When college football’s Oregon Ducks played the Wisconsin Badgers in Monday’s 98th annual Rose Bowl, it wasn’t just a chance for the University of Oregon to claim its first win since 1917. It was also a chance for to make the historic Pasadena game a fashion show, a familiar rite for the Eugene, Ore.–based school. Flashy jersey-and-pants combinations have become de rigueur in the past—the school counts Nike co-founder Phil Knight as its biggest booster—but this week, the team introduced a helmet unseen in Rose Bowl’s century-plus history, one seemingly made of chrome and as shiny as a bumper from a ‘60s muscle car.

Drew Gereb of Newberg, Ore.’s Hydro Graphics, which assisted Nike with the helmet finish, handles the proprietary “LiquidMetal HydroChrome” technology used to produce the material finish on the helmet. Unveiled to the press shortly after Christmas, the new helmet for the Ducks was promoted by Nike as a “futuristic” innovation. But the technique is actually one that dates to the 1970s, Gereb explains.

“The technology was locked up in the automotive industry for years,” Gereb says. “It’s using the old Gravure printing drums. That’s how they did the wood grains on the dashboards.”

The 12-step HydroChrome process is almost entirely performed with or under water, with each football helmet taking approximately seven days to be completed. Hydro Graphics adds a thin layer of translucent material that, once applied, gives the surface of the helmet a bright, mirrorlike appearance. The Ducks’ helmets went through the process twice, with a custom die-cut graphic of the team’s winged logo applied in between. 

Besides football helmets, Hydro Graphics produces materials for an eclectic list of clients and applications. The company’s process replicates not only the look of shiny metal but virtually any other material. “One company did paper towel and toilet paper dispensers. They wanted the curb appeal of plastic, but the look of brushed aluminum. So we had a brushed aluminum print made and applied it to the dispensers,” Gereb says. “Another company does the rubber bumpers and trim pieces for hospital beds and gurneys in different types of wood-grain prints. One of our bigger customers makes laser-sighted plastic gun grips with wood-grain prints. I was just contacted by a company that makes slot machines, wondering if the HydroChrome technique would work on their steel panels. Anything we can get adhesion on it will work.”

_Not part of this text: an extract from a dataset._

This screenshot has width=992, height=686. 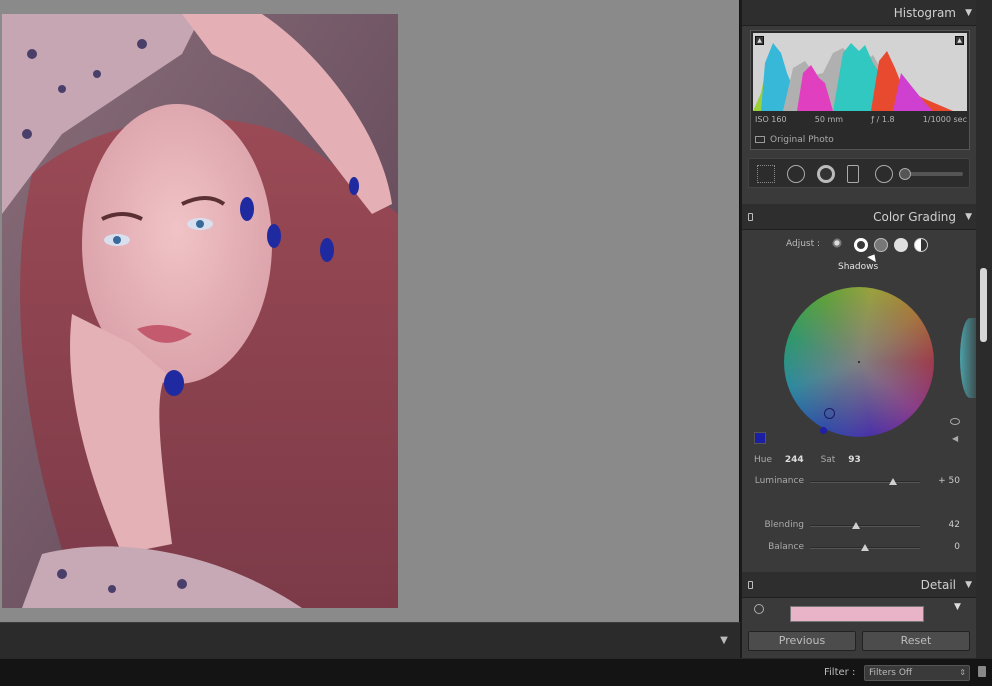 I want to click on histogram-title: Histogram, so click(x=924, y=13).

Poor Gereb has had to suffer as a sports fan for Hydro Graphics to succeed as a business. His alma mater is Oregon State, chief rival to his most recent high-profile client, University of Oregon. And when Texas Christian University introduced a special helmet for its season opener in 2010, Gereb was on the sideline to test how its lizard-skin pattern held up. TCU officials insisted he wear team gear—even though the opponent was, once again, Oregon State.

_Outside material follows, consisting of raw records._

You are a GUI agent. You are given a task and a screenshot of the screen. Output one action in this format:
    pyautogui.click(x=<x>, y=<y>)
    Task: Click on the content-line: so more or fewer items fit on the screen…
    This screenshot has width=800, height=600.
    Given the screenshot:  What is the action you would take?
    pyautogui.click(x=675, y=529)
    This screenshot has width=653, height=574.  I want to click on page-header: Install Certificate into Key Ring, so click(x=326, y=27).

Still, he’s happy about how an athletics giant, and college football’s most fashion-conscious team, has taken his company along for the ride. Materials have frequently transformed the game of football in its century-plus history, from AstroTurf to cleats to breathable fabric. And helmets themselves have undergone the most continuous change, from leather helmets in the sport’s infancy to single-bar face masks of the midcentury. Nike hasn’t gone without its share of ridicule for Oregon’s continually bold kits over the past decade. But it takes a true innovator to transform the style of the game.